Harry Ludlam em seu livro nos conta que Bram Stoker passou os oito primeiros anos de sua vida, encerrado, enfermo, num quarto, como se fora votado à morte. Contudo sobreviveu e saiu de seus sonhos, leituras e estórias, provindos de sua mãe, apaixonada pelo fantástico. E, coisa curiosa, tornou-se um homem de grande estatura, ruivo e barbudo, dotado duma força e duma vitalidade, irlandesas certamente, que jamais se poderia vaticinar ao pequeno enfermo, nem descobrir entre as linhas de Drácula.
Essa vitalidade permitiu a Stoker exercer várias atividades (contador, de dia; jornalista,
cronista de teatro, à noite); depois, em 1878, dedicou-se à administração do Lyceum Theatre, de Londres, do grande ator Henry Irving, por quem tinha, há longo tempo, grande admiração. Essa colaboração durou mais de trinta anos. Sua energia o leva a escrever com paixão um ensaio intitulado Sensationalism in fiction and society e, um pouco mais tarde, um livro sobre a administração irlandesa, The Dutie of clerks of petty sessions in Ireland! Porém seu trabalho com Henry Irving o põe em contato com a sociedade inglesa ou certa sociedade londrina, apaixonada pelo sobrenatural. Além disso ele sempre teve gosto pelo fantástico. Nesse fim de século, tudo é possível. Assim é que Stoker pôde encontrar em Londres “vampires personalites” ou “os sugadores de sangue” (?), cujas características permanecem contudo muito vagas. Assim filia-se também ele à sociedade mágica da Golden Dawn cuja história Pierre Victor escreveu com detalhes. E nós registramos, com espanto, a presença, ao lado de Stoker, de outros escritores tais como Willian B. Yats, Arthur Machen, Algernon Blackwood e Sax Rohmer, especialmente. Essa ordem iniciadora baseada em conhecimentos ocultos, e em práticas de magias reais, influenciou certamente tais escritores. E Drácula apareceu como uma narrativa iniciadora ao mesmo título que le Grand Dieu Pan de Machen ou os Fu-Manchu de Sax Rohmer. Zomba-se freqüentemente de tais sociedades, de tais experiências e é necessário destacar aqui sua existência; sua influência é importante, tanto sobre as obras (fantásticas ou não) como sobre a própria vida dos seres e dos povos. (é suficiente estudar a sociedade alemã a partir de 1918). O racional e o irracional estão intimamente ligados, as distinções são muito artificiais. Será mister recordar-se de Conan Doyle, no fim de sua vida, fã do espiritismo? E Samuel L. Mathers, um dos três fundadores da Golden dawn, não era o esposo da irmã de Henri Bérgson? E porque não falar do próprio Bérgson?

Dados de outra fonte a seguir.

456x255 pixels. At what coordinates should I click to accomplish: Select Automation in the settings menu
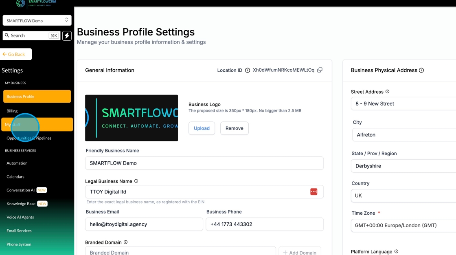click(17, 163)
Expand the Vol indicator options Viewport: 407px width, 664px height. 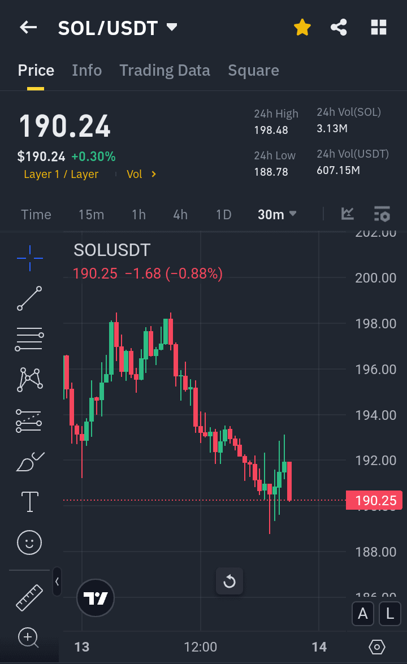(x=141, y=174)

Mas chega de exemplos. No que concerne a Bram Stoker parece que até 1897 (data do aparecimento do Drácula), nosso autor somente escrevia nos momentos de folga ou de “férias”, repousando na costa escocesa, principalmente em Crugen Bay, lugar que o fascinava. Depois o sucesso de Drácula (sobre o qual não falaremos mais, enviando o leitor ao prefácio de Tony Faivre) coincide com as primeiras dificuldades de Stoker com Henri Bérgson, as quais levarão Bram a se entregar mais e mais somente à atividade literária.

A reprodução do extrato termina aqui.